— DOCUMENT SECTION —
....
The author, Jorge Saenz, was born in San Jose, Costa Rica. He is a professor of the History of Law in the University of Costa Rica, and also teaches Diplomatic History of Costa Rica in the Costa Rican Foreign Service Institute. He has published several books in Spanish, mainly about Costa Rican juridical, diplomatic and political history. The author first became interested in Prince Vladimir after reading an autobiography written by the latter’s half-sister, the Grand Duchess Maria. Later, coming across further material on the Prince, he became fascinated by the life and work of the young martyr, his strong faith, his talent, as well as terribly shocked by the way he and his relatives were murdered in Alapayevsk. Being deeply moved by the Prince’s writings, the author felt a desire to let more people know what a talented writer and marvelous human being he was, which led to the writing of this exemplary biography.

The author has most kindly given us his permission to use excerpts from his book to compose a saint’s life of the Royal Martyr Prince Vladimir Paley. The chapter on the final martyric journey and death of the New Martyrs of Alapayevsk is presented almost fully.


Prince Vladimir Paley, first cousin of the last Tsar, was a poet among the Romanovs, but not a Romanov. The rules of the Imperial family prevented him from being considered a member of the dynasty, due to the “unequal” marriage of his parents. This circumstance could have saved his life; however, when he was requested by the Bolshevik regime to deny his beloved father, Grand Duke Paul of Russia, he remained loyal to the ties of affection and honor, and chose captivity and death instead.

He lived only twenty one years on this earth. However, during such a brief life’s journey, he impressed those around him with his extraordinary talents. It was particularly astonishing to see the natural and abundant way in which harmonious, bright verses flew from him, just as it had happened to Mozart with the notes of his musical compositions. Brutally murdered in 1918, when he already seemed called to become one of the great characters of Russian literature, - his poetry, full of passionate feeling, young freshness and sometimes mystic depth, was forgotten for political reasons, while his beloved country lived under a regime of terror of which he was one of the first victims. His only «crime» was to be related to a dynasty of which he had not even been an official member.

“Volodya was an extraordinary being, a living instrument of rare sensitiveness, which could of itself produce sounds of startling melody and purity, and create a world of bright images and harmonies. In years and experience he was still a child, but his spirit had penetrated into regions reached only by a few. He had genius...”

This was the way Grand Duchess Maria Pavlovna, daughter of Grand Duke Paul of Russia and his first wife, Alexandra of Greece, spoke of her younger brother in her autobiography Education of a princess, and she was quite right: Prince Vladimir Pavlovich Paley was indeed an extraordinarily gifted character and a most remarkable poet.
....
— PROBLEMS TO SOLVE —
a - In the passage about Prince Vladimir Paley, write out the text starting with "Prince Vladimir Paley, first" and going on through "and death instead.".
b - Who was Prince Vladimir Paley's father, according to the passage about him?

Items from a dataset:
....
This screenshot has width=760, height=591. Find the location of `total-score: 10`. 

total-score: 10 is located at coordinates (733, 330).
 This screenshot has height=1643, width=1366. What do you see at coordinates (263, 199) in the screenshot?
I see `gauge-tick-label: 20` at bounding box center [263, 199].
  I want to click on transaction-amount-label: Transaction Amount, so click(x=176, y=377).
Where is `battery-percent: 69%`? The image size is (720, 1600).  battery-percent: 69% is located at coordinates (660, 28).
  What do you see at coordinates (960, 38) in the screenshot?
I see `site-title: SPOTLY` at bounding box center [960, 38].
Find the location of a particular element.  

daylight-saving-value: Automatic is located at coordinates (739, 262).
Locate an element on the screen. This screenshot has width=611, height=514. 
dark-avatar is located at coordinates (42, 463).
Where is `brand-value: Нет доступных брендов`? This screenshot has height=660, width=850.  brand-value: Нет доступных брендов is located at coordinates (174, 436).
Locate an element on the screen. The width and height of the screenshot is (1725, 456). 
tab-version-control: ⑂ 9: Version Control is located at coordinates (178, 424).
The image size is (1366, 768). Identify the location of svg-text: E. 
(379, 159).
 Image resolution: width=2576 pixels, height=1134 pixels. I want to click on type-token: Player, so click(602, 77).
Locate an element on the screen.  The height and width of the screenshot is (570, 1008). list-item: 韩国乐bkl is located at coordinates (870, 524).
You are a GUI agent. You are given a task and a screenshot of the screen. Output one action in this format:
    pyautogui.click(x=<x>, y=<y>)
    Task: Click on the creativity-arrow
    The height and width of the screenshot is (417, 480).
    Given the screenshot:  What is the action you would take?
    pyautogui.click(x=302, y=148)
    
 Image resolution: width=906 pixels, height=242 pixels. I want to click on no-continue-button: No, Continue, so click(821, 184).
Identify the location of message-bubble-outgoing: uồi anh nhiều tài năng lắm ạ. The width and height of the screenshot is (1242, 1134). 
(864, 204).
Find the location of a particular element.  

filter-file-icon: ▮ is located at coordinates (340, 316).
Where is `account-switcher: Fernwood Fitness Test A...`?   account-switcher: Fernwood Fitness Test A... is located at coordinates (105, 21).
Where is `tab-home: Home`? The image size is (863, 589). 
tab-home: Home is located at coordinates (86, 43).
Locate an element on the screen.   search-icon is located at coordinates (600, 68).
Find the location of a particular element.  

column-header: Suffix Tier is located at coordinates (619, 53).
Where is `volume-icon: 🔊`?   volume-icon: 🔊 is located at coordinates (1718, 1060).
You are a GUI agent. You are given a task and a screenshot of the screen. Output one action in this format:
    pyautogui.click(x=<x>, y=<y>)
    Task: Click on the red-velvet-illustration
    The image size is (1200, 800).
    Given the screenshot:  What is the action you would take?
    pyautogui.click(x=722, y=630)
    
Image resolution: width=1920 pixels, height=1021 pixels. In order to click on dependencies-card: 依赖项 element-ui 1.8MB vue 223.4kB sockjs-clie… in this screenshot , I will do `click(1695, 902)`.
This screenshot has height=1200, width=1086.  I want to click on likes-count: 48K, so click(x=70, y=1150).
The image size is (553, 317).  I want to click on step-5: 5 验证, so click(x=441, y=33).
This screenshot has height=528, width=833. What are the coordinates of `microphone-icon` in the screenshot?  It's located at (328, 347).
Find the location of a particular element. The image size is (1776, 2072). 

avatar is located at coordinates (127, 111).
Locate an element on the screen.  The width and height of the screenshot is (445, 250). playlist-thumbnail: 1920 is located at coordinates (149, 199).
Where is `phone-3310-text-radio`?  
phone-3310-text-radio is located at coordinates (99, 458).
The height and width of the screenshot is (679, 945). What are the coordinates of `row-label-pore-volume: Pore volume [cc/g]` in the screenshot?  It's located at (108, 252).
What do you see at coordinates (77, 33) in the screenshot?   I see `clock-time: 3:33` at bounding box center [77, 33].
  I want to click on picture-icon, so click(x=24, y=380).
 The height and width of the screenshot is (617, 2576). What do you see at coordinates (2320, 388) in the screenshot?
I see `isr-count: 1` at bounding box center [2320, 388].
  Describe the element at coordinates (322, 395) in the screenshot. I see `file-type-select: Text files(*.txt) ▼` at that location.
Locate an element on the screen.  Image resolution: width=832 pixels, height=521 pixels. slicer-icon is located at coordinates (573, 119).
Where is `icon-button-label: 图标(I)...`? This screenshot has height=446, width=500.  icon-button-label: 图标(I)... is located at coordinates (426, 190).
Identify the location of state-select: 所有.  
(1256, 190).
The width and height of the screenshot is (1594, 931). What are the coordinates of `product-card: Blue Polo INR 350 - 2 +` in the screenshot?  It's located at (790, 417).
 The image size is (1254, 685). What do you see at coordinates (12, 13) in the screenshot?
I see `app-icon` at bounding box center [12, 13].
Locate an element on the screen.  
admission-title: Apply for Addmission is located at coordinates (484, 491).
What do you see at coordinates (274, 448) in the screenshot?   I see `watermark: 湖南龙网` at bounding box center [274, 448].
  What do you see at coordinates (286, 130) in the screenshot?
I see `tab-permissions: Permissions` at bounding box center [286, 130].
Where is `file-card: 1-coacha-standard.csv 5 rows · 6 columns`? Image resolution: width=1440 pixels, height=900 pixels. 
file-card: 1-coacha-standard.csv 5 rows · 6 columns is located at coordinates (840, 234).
....
— EXERCISE SOLUTIONS —
a -
Prince Vladimir Paley, first cousin of the last Tsar, was a poet among the Romanovs, but not a Romanov. The rules of the Imperial family prevented him from being considered a member of the dynasty, due to the “unequal” marriage of his parents. This circumstance could have saved his life; however, when he was requested by the Bolshevik regime to deny his beloved father, Grand Duke Paul of Russia, he remained loyal to the ties of affection and honor, and chose captivity and death instead.

b - Grand Duke Paul of Russia.